Put these lines into a Markdown table with the columns Row and Line, one line per row, numbering the rows and leaving out blank lines.
========================================
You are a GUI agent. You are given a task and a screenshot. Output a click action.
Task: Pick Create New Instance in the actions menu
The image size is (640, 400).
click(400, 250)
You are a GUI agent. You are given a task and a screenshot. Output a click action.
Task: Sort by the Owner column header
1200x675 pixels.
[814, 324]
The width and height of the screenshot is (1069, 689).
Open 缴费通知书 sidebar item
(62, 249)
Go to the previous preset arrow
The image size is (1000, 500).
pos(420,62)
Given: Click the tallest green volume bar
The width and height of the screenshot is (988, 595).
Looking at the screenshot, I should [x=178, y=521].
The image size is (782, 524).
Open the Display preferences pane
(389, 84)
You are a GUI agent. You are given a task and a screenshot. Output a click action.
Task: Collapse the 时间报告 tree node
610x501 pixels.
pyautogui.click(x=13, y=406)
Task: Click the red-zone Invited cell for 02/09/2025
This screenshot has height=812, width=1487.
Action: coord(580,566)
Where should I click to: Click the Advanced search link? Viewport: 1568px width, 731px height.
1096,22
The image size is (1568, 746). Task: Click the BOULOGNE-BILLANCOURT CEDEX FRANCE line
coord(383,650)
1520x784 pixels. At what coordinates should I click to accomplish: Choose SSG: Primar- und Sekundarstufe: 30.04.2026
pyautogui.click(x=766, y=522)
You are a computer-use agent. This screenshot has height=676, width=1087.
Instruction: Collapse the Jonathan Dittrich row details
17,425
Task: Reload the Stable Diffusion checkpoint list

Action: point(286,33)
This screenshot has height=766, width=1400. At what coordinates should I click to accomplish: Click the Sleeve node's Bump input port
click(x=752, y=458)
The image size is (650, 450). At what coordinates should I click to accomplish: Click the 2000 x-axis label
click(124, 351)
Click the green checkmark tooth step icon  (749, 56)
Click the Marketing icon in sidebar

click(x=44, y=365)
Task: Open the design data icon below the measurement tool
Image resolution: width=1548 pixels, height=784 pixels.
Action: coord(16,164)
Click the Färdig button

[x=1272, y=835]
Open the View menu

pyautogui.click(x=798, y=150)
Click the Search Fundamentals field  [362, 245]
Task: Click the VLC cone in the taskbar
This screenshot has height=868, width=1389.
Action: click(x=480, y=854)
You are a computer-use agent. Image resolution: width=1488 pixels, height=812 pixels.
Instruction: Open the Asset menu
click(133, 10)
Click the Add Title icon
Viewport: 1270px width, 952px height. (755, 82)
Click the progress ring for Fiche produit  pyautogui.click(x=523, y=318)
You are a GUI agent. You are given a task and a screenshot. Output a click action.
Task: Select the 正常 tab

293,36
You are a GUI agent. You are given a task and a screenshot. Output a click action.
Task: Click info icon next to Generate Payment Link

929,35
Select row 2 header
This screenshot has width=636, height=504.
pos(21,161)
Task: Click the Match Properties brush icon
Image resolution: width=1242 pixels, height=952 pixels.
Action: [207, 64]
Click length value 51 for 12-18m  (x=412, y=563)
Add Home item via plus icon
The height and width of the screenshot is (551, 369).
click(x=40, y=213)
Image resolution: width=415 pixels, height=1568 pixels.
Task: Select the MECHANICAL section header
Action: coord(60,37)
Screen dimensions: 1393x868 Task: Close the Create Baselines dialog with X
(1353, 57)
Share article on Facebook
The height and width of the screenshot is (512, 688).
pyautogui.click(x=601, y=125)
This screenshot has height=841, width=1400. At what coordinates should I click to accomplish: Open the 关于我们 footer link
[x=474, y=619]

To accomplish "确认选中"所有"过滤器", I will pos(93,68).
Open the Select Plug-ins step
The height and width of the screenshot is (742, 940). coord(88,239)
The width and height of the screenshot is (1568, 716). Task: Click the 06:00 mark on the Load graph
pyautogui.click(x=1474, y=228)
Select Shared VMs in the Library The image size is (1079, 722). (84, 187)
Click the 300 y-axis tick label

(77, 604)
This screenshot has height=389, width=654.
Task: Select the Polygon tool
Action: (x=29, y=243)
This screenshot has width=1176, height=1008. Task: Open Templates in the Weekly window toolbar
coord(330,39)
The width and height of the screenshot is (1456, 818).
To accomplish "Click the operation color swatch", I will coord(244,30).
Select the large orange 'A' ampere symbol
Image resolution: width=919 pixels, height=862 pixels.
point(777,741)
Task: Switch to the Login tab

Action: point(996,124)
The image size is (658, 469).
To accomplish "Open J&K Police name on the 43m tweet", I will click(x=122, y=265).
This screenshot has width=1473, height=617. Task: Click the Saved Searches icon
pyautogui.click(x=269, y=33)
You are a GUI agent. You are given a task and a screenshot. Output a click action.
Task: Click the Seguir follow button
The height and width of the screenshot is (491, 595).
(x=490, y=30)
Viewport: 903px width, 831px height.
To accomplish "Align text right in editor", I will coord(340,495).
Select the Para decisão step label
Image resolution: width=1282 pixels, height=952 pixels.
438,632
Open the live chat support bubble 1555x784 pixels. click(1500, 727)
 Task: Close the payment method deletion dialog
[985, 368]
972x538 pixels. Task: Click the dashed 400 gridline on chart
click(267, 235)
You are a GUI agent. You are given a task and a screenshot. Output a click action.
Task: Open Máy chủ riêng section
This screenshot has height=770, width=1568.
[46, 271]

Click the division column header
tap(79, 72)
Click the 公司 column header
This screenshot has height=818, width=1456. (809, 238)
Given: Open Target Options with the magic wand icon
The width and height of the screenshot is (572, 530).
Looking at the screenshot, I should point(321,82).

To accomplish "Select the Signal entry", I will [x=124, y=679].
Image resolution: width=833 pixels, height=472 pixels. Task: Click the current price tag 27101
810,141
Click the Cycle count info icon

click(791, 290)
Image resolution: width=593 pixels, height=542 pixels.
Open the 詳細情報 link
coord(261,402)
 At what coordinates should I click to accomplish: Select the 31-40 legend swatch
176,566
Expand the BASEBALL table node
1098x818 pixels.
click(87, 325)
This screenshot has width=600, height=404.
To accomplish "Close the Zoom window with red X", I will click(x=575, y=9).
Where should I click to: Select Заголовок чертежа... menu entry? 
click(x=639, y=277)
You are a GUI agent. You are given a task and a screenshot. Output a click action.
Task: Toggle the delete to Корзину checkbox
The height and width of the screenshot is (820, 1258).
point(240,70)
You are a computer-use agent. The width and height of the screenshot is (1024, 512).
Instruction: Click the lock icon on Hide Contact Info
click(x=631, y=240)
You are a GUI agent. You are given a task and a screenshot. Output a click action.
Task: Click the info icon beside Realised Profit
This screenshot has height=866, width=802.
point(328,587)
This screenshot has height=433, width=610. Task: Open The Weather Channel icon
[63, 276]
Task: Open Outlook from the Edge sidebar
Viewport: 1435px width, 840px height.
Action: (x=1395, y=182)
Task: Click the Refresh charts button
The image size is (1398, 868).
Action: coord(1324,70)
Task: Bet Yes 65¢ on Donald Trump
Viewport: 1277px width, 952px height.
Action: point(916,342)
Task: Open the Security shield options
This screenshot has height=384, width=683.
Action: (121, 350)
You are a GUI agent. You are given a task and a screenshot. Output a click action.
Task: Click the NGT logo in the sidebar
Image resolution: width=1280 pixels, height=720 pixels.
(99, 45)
========================================
**Task result:**
| Row | Line |
|---|---|
| 1 | You are a GUI agent. You are given a task and a screenshot. Output a click action. |
| 2 | Task: Pick Create New Instance in the actions menu |
| 3 | The image size is (640, 400). |
| 4 | click(400, 250) |
| 5 | You are a GUI agent. You are given a task and a screenshot. Output a click action. |
| 6 | Task: Sort by the Owner column header |
| 7 | 1200x675 pixels. |
| 8 | [814, 324] |
| 9 | The width and height of the screenshot is (1069, 689). |
| 10 | Open 缴费通知书 sidebar item |
| 11 | (62, 249) |
| 12 | Go to the previous preset arrow |
| 13 | The image size is (1000, 500). |
| 14 | pos(420,62) |
| 15 | Given: Click the tallest green volume bar |
| 16 | The width and height of the screenshot is (988, 595). |
| 17 | Looking at the screenshot, I should [x=178, y=521]. |
| 18 | The image size is (782, 524). |
| 19 | Open the Display preferences pane |
| 20 | (389, 84) |
| 21 | You are a GUI agent. You are given a task and a screenshot. Output a click action. |
| 22 | Task: Collapse the 时间报告 tree node |
| 23 | 610x501 pixels. |
| 24 | pyautogui.click(x=13, y=406) |
| 25 | Task: Click the red-zone Invited cell for 02/09/2025 |
| 26 | This screenshot has height=812, width=1487. |
| 27 | Action: coord(580,566) |
| 28 | Where should I click to: Click the Advanced search link? Viewport: 1568px width, 731px height. |
| 29 | 1096,22 |
| 30 | The image size is (1568, 746). Task: Click the BOULOGNE-BILLANCOURT CEDEX FRANCE line |
| 31 | coord(383,650) |
| 32 | 1520x784 pixels. At what coordinates should I click to accomplish: Choose SSG: Primar- und Sekundarstufe: 30.04.2026 |
| 33 | pyautogui.click(x=766, y=522) |
| 34 | You are a computer-use agent. This screenshot has height=676, width=1087. |
| 35 | Instruction: Collapse the Jonathan Dittrich row details |
| 36 | 17,425 |
| 37 | Task: Reload the Stable Diffusion checkpoint list |
| 38 | Action: point(286,33) |
| 39 | This screenshot has height=766, width=1400. At what coordinates should I click to accomplish: Click the Sleeve node's Bump input port |
| 40 | click(x=752, y=458) |
| 41 | The image size is (650, 450). At what coordinates should I click to accomplish: Click the 2000 x-axis label |
| 42 | click(124, 351) |
| 43 | Click the green checkmark tooth step icon  (749, 56) |
| 44 | Click the Marketing icon in sidebar |
| 45 | click(x=44, y=365) |
| 46 | Task: Open the design data icon below the measurement tool |
| 47 | Image resolution: width=1548 pixels, height=784 pixels. |
| 48 | Action: coord(16,164) |
| 49 | Click the Färdig button |
| 50 | [x=1272, y=835] |
| 51 | Open the View menu |
| 52 | pyautogui.click(x=798, y=150) |
| 53 | Click the Search Fundamentals field  [362, 245] |
| 54 | Task: Click the VLC cone in the taskbar |
| 55 | This screenshot has height=868, width=1389. |
| 56 | Action: click(x=480, y=854) |
| 57 | You are a computer-use agent. Image resolution: width=1488 pixels, height=812 pixels. |
| 58 | Instruction: Open the Asset menu |
| 59 | click(133, 10) |
| 60 | Click the Add Title icon |
| 61 | Viewport: 1270px width, 952px height. (755, 82) |
| 62 | Click the progress ring for Fiche produit  pyautogui.click(x=523, y=318) |
| 63 | You are a GUI agent. You are given a task and a screenshot. Output a click action. |
| 64 | Task: Select the 正常 tab |
| 65 | 293,36 |
| 66 | You are a GUI agent. You are given a task and a screenshot. Output a click action. |
| 67 | Task: Click info icon next to Generate Payment Link |
| 68 | 929,35 |
| 69 | Select row 2 header |
| 70 | This screenshot has width=636, height=504. |
| 71 | pos(21,161) |
| 72 | Task: Click the Match Properties brush icon |
| 73 | Image resolution: width=1242 pixels, height=952 pixels. |
| 74 | Action: [207, 64] |
| 75 | Click length value 51 for 12-18m  (x=412, y=563) |
| 76 | Add Home item via plus icon |
| 77 | The height and width of the screenshot is (551, 369). |
| 78 | click(x=40, y=213) |
| 79 | Image resolution: width=415 pixels, height=1568 pixels. |
| 80 | Task: Select the MECHANICAL section header |
| 81 | Action: coord(60,37) |
| 82 | Screen dimensions: 1393x868 Task: Close the Create Baselines dialog with X |
| 83 | (1353, 57) |
| 84 | Share article on Facebook |
| 85 | The height and width of the screenshot is (512, 688). |
| 86 | pyautogui.click(x=601, y=125) |
| 87 | This screenshot has height=841, width=1400. At what coordinates should I click to accomplish: Open the 关于我们 footer link |
| 88 | [x=474, y=619] |
| 89 | To accomplish "确认选中"所有"过滤器", I will pos(93,68). |
| 90 | Open the Select Plug-ins step |
| 91 | The height and width of the screenshot is (742, 940). coord(88,239) |
| 92 | The width and height of the screenshot is (1568, 716). Task: Click the 06:00 mark on the Load graph |
| 93 | pyautogui.click(x=1474, y=228) |
| 94 | Select Shared VMs in the Library The image size is (1079, 722). (84, 187) |
| 95 | Click the 300 y-axis tick label |
| 96 | (77, 604) |
| 97 | This screenshot has height=389, width=654. |
| 98 | Task: Select the Polygon tool |
| 99 | Action: (x=29, y=243) |
| 100 | This screenshot has width=1176, height=1008. Task: Open Templates in the Weekly window toolbar |
| 101 | coord(330,39) |
| 102 | The width and height of the screenshot is (1456, 818). |
| 103 | To accomplish "Click the operation color swatch", I will coord(244,30). |
| 104 | Select the large orange 'A' ampere symbol |
| 105 | Image resolution: width=919 pixels, height=862 pixels. |
| 106 | point(777,741) |
| 107 | Task: Switch to the Login tab |
| 108 | Action: point(996,124) |
| 109 | The image size is (658, 469). |
| 110 | To accomplish "Open J&K Police name on the 43m tweet", I will click(x=122, y=265). |
| 111 | This screenshot has width=1473, height=617. Task: Click the Saved Searches icon |
| 112 | pyautogui.click(x=269, y=33) |
| 113 | You are a GUI agent. You are given a task and a screenshot. Output a click action. |
| 114 | Task: Click the Seguir follow button |
| 115 | The height and width of the screenshot is (491, 595). |
| 116 | (x=490, y=30) |
| 117 | Viewport: 903px width, 831px height. |
| 118 | To accomplish "Align text right in editor", I will coord(340,495). |
| 119 | Select the Para decisão step label |
| 120 | Image resolution: width=1282 pixels, height=952 pixels. |
| 121 | 438,632 |
| 122 | Open the live chat support bubble 1555x784 pixels. click(1500, 727) |
| 123 |  Task: Close the payment method deletion dialog |
| 124 | [985, 368] |
| 125 | 972x538 pixels. Task: Click the dashed 400 gridline on chart |
| 126 | click(267, 235) |
| 127 | You are a GUI agent. You are given a task and a screenshot. Output a click action. |
| 128 | Task: Open Máy chủ riêng section |
| 129 | This screenshot has height=770, width=1568. |
| 130 | [46, 271] |
| 131 | Click the division column header |
| 132 | tap(79, 72) |
| 133 | Click the 公司 column header |
| 134 | This screenshot has height=818, width=1456. (809, 238) |
| 135 | Given: Open Target Options with the magic wand icon |
| 136 | The width and height of the screenshot is (572, 530). |
| 137 | Looking at the screenshot, I should point(321,82). |
| 138 | To accomplish "Select the Signal entry", I will [x=124, y=679]. |
| 139 | Image resolution: width=833 pixels, height=472 pixels. Task: Click the current price tag 27101 |
| 140 | 810,141 |
| 141 | Click the Cycle count info icon |
| 142 | click(791, 290) |
| 143 | Image resolution: width=593 pixels, height=542 pixels. |
| 144 | Open the 詳細情報 link |
| 145 | coord(261,402) |
| 146 |  At what coordinates should I click to accomplish: Select the 31-40 legend swatch |
| 147 | 176,566 |
| 148 | Expand the BASEBALL table node |
| 149 | 1098x818 pixels. |
| 150 | click(87, 325) |
| 151 | This screenshot has width=600, height=404. |
| 152 | To accomplish "Close the Zoom window with red X", I will click(x=575, y=9). |
| 153 | Where should I click to: Select Заголовок чертежа... menu entry?  |
| 154 | click(x=639, y=277) |
| 155 | You are a GUI agent. You are given a task and a screenshot. Output a click action. |
| 156 | Task: Toggle the delete to Корзину checkbox |
| 157 | The height and width of the screenshot is (820, 1258). |
| 158 | point(240,70) |
| 159 | You are a computer-use agent. The width and height of the screenshot is (1024, 512). |
| 160 | Instruction: Click the lock icon on Hide Contact Info |
| 161 | click(x=631, y=240) |
| 162 | You are a GUI agent. You are given a task and a screenshot. Output a click action. |
| 163 | Task: Click the info icon beside Realised Profit |
| 164 | This screenshot has height=866, width=802. |
| 165 | point(328,587) |
| 166 | This screenshot has height=433, width=610. Task: Open The Weather Channel icon |
| 167 | [63, 276] |
| 168 | Task: Open Outlook from the Edge sidebar |
| 169 | Viewport: 1435px width, 840px height. |
| 170 | Action: (x=1395, y=182) |
| 171 | Task: Click the Refresh charts button |
| 172 | The image size is (1398, 868). |
| 173 | Action: coord(1324,70) |
| 174 | Task: Bet Yes 65¢ on Donald Trump |
| 175 | Viewport: 1277px width, 952px height. |
| 176 | Action: point(916,342) |
| 177 | Task: Open the Security shield options |
| 178 | This screenshot has height=384, width=683. |
| 179 | Action: (121, 350) |
| 180 | You are a GUI agent. You are given a task and a screenshot. Output a click action. |
| 181 | Task: Click the NGT logo in the sidebar |
| 182 | Image resolution: width=1280 pixels, height=720 pixels. |
| 183 | (99, 45) |